My nightmare also centers around being unprepared, but it’s also the sense that everyone already knows what I have to teach. So not only am I teaching common sense but I’m underprepared.I don’t get these classroom nightmares too much because one of my professors actually lived one that was worse than anything I can dream up. On the morning of the last day of class he apparently sat himself down and got royally drunk. He got to the class building, but couldn’t remember where our classroom was. As he was wandering the halls he urinated on himself. A couple of my classmates found him and brought him to class. He lit up a cigarette and started using someone’s Coke as an ashtray. Then he broke down and started sobbing about how he was going to miss the class.
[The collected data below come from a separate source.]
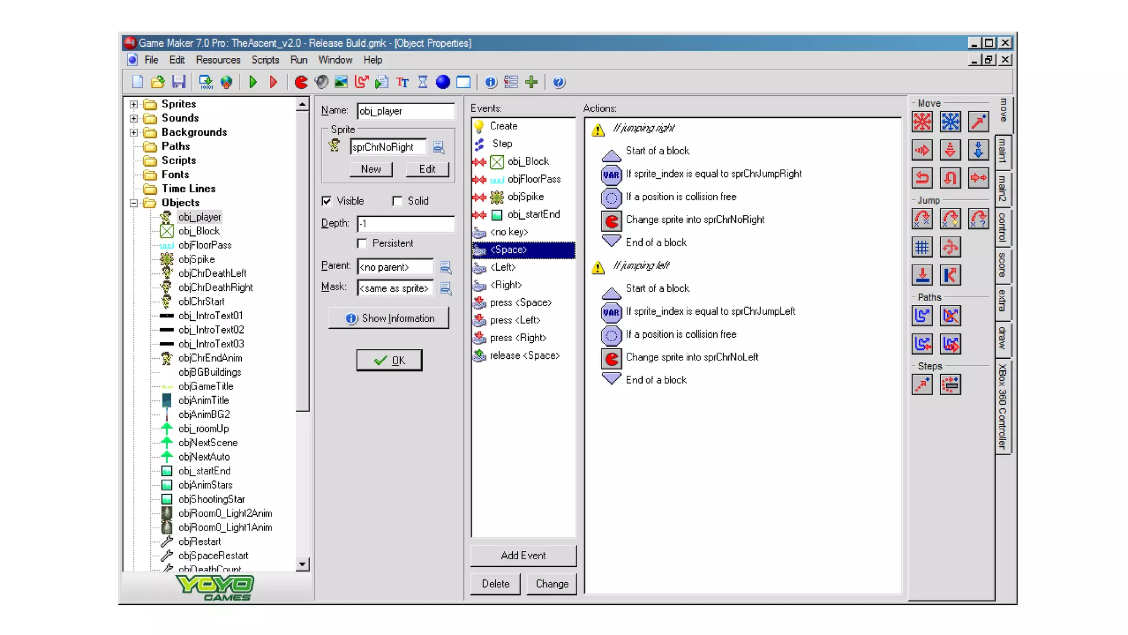This screenshot has width=1128, height=635.
Task: Click the Set Path action icon
Action: [x=922, y=316]
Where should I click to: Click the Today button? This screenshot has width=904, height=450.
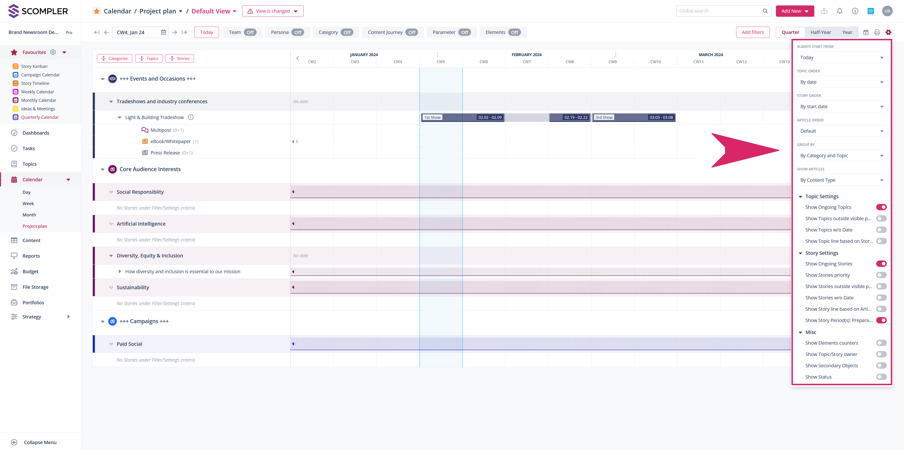[206, 32]
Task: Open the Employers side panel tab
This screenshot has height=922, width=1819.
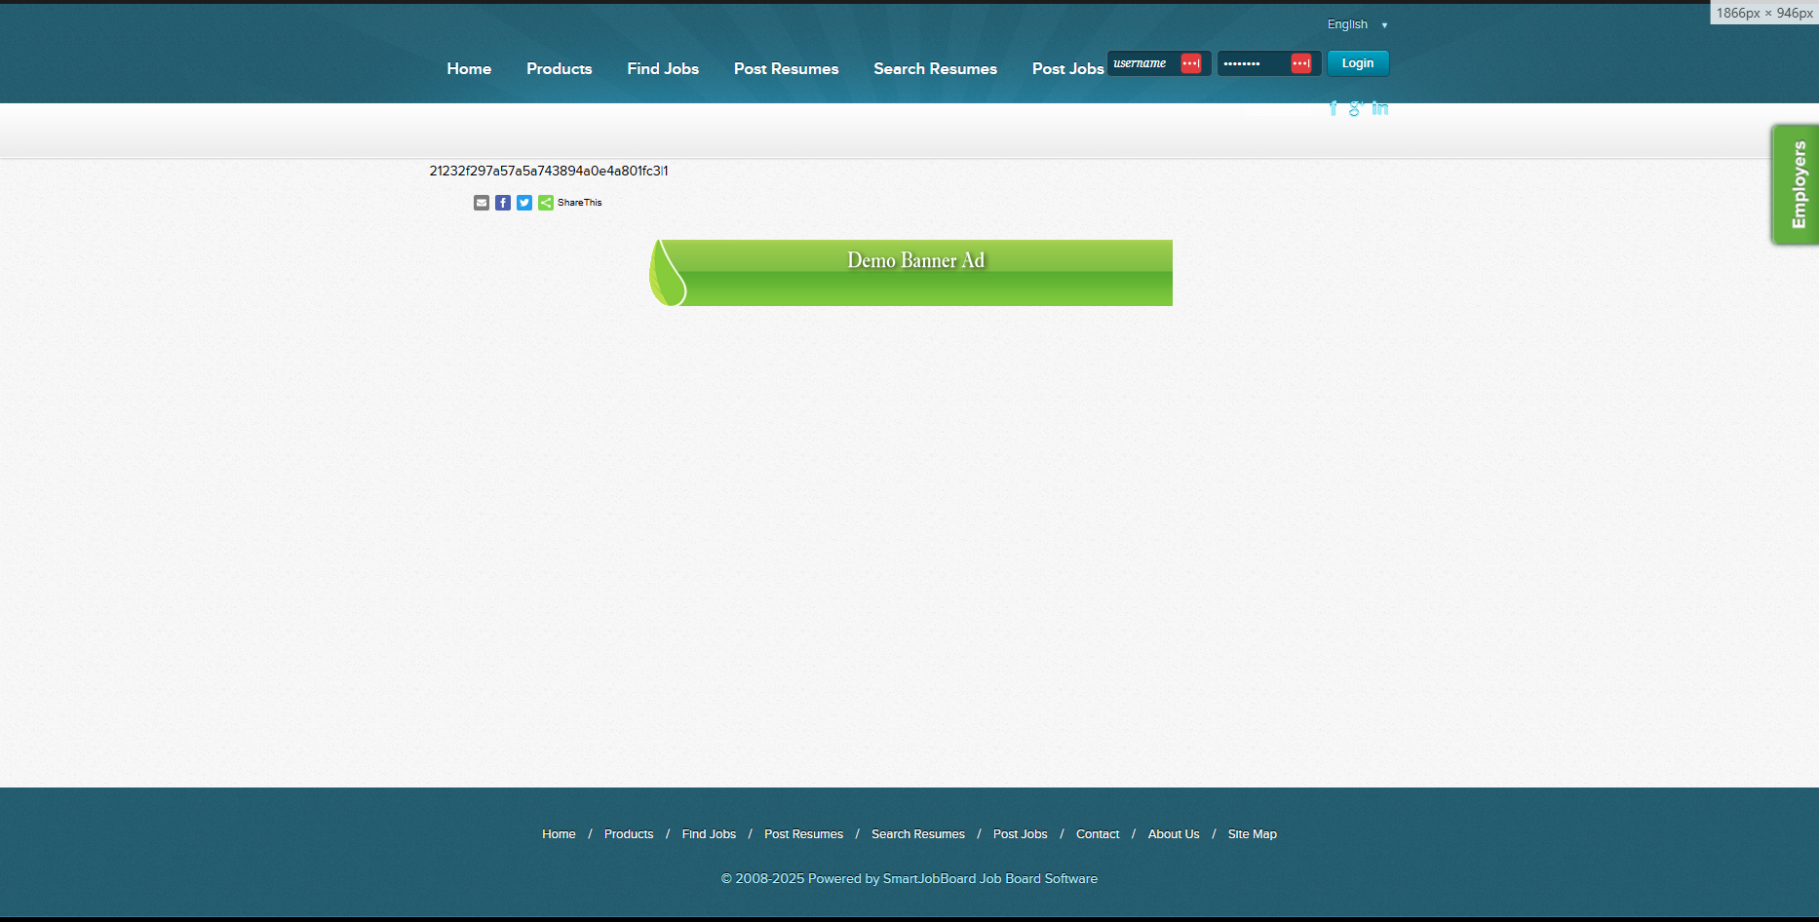Action: point(1796,183)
jabberwocky12 - July 12, 2010 at 1:38 pm

Well, now I’m glad I’m not the only one who has had the “totally unprepared” nightmare.For “pamkatz” – I think you’re fortunate, because there is a fairly simple solution to your problem – The next chance you get, read Moby Dick. (If you want to go further, even prepare a lesson). The next time you have that dream, you’ll know you can handle it. Just walk in and teach. (Unless of course, your subsconscious gets mean and introduces a new novel).

deliajones - July 12, 2010 at 2:30 pm

I’ve had this dream at the start of every semester for about ten years. I’m in my office on the first day of classes and the President calls me. “I’m sorry there aren’t enough English classes for you to teach,” he says, “so for you to stay you’ll have to teach three math classes and one English. I’ll have someone bring the textbooks right up to your office.” I wait in terror. I could probaly manage one of the “developmental classes” with a lot of prep time, I think, terrified. But then the books arrive: Calculus with Analytic Trigometry, Calculus II, and Statistics. I never even TOOK any of these classes, although I did a very gentle statistics course as part of my Master’s. I know mathematics professors don’t like to hear about self-perpetuating math phobias, but I always wake from this dream in a state of panic.

margray - July 12, 2010 at 7:10 pm

I had one where I came back after a summer off to discover that our college had merged with another one. Everyone’s offices were in boxes in preparation to move elsewhere, the date classes were to start had changed to that day, and discrete subjects were no longer to be taught so instead of the math I usually teach, I was to teach cars, that is, everything about them from the invention of cars to design, laws pertaining to, consumer attitudes about, impact on the environment, impact on society, and so on, plus 6 other classes of the same type but different subjects. And these classes were starting right away in another location, to which I arrived late, lost, rattled, and completely unprepared. There were no text books, of course, and we had new administrators who would spend this first week evaluating whether we were going to remain as faculty in this new arrangement.When I woke up, I checked my retirement to see if I could retire quickly, if need be.